Am Tag nach der Revolution war allerorten Besinnung angesagt. Die radikale Kehrtwende des olympischen Box-Weltverbands Aiba, der auf seinem Kongress im englischen Manchester am Mittwochabend beschlossen hatte, schon die Sommerspiele 2016 in Rio de Janeiro (5. bis 21. August) für Profis der anderen Weltverbände zu öffnen, mussten die Protagonisten zunächst einmal einordnen.

„Wir haben mit diesem Schritt, der überfällig war, die Tür für eine historische Kooperation geöffnet“, sagte Jürgen Kyas, Präsident des Deutschen Boxsport-Verbands (DBV) und als Mitglied des Aiba-Exekutivkomitees im Manchester vor Ort. „Jetzt sind wir gespannt, welche Resonanz wir bekommen.“ Bislang durften bei Olympischen Spielen nur Profis teilnehmen, die sich über die Aiba-Profischiene APB qualifiziert hatten. Das sind bislang Erik Pfeifer (Lohne/Superschwer), David Graf (Heidelberg/Schwer) und Artem Ha­rutyunyan (Hamburg/Halbwelter).

Im Profilager stieß die Ankündigung der Aiba auf gemischte Reaktionen, vor allem das Tempo, mit dem die Pläne umgesetzt werden sollen, befremdet viele. „Das ist ein Hammer. Ob das gut oder schlecht ist, kann ich noch nicht abschätzen“, sagte Thomas Pütz, Präsident des Bundes Deutscher Berufsboxer (BDB). Er sei in jedem Fall bereit für Gespräche mit dem DBV und dem Deutschen Olympischen Sportbund. Kalle Sauerland, Mitinhaber des Berliner Sauerland-Teams, sieht die Öffnung viel kritischer. „Ich denke, dass es die klassische Ausbildung, die junge Sportler bei den Amateuren genießen, kaputt machen wird“, sagte er.

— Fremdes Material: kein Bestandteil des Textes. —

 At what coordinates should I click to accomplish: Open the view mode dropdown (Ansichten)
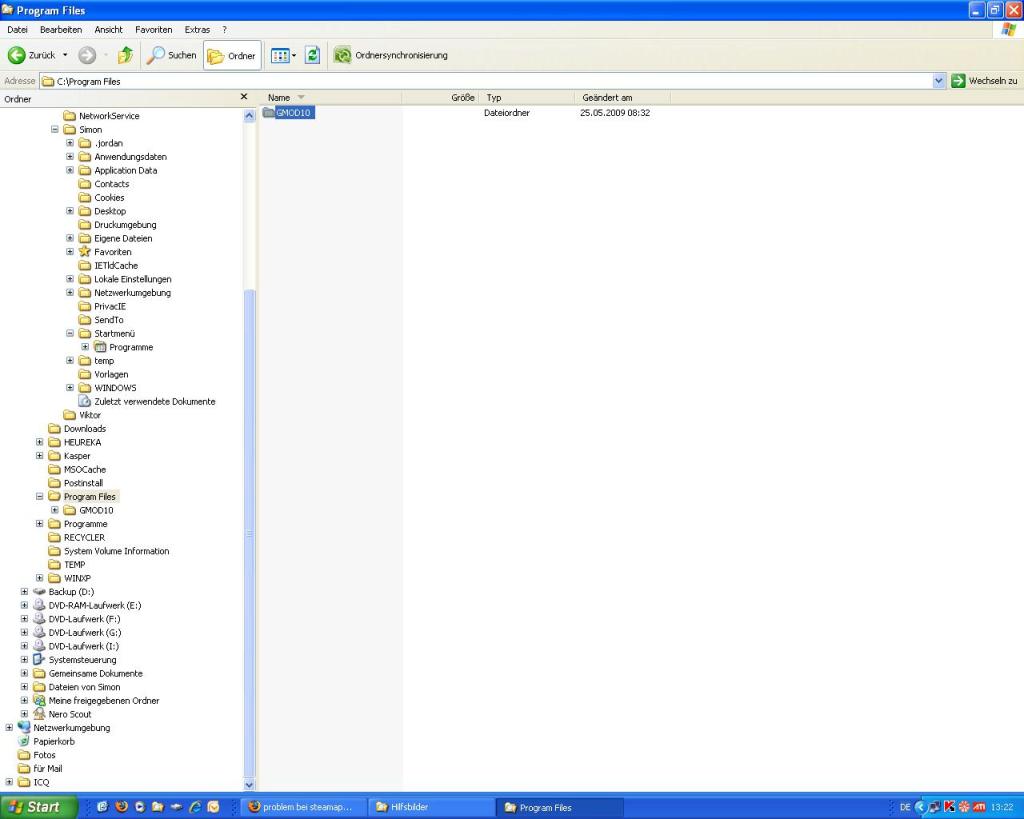(285, 56)
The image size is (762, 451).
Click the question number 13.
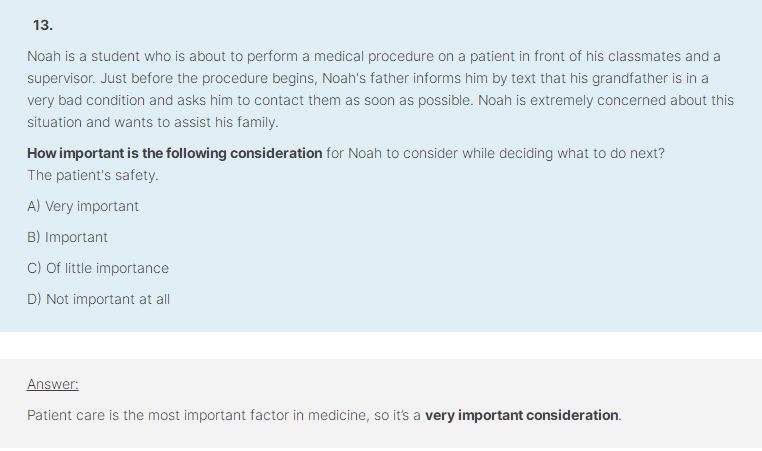pos(43,25)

Zwar könne die Aufwertung des olympischen Turniers dem Boxsport generell nur guttun. „Aber die Umstellung vom Profimodus mit zwölf Runden à drei Minuten auf die dreimal drei Minuten bei Olympia ist für Profis, die mitten in ihrer Karriere stecken, kaum zu leisten.“ Lediglich Sportler wie Wladimir Klitschko, die am Ende ihrer Laufbahn einen goldenen Abschluss suchten, könnten davon profitieren. Klitschko, 39, möchte allerdings Anfang Juni lieber den Rückkampf mit dem Briten Tyson Fury bestreiten, der ihm im November seine drei WM-Titel im Schwergewicht entrissen hatte.

Bis in Rio Profis anderer Verbände mitboxen, müssen viele Fragen geklärt werden. Der Qualifikationsprozess müsste um Ausscheidungskämpfe zwischen Amateuren und Profis erweitert werden. Die Handhabe darüber will die Aiba den nationalen Verbänden überlassen, die in Absprache miteinander Kandidaten benennen sollen. Vor allem aber müssten sich alle Profis den Antidoping-Richtlinien des Internationalen Olympischen Komitees (IOC) unterwerfen, was derzeit die im BDB registrierten Sportler nicht tun. Dass die Meldelisten bereits geschlossen sind, sei kein unüberwindbares Problem. Aiba-Präsident Ching-kuo Wu sagte, er werde diese Thematik mit dem IOC erörtern. Ein IOC-Sprecher bestätigte, dass Ausnahmen möglich seien.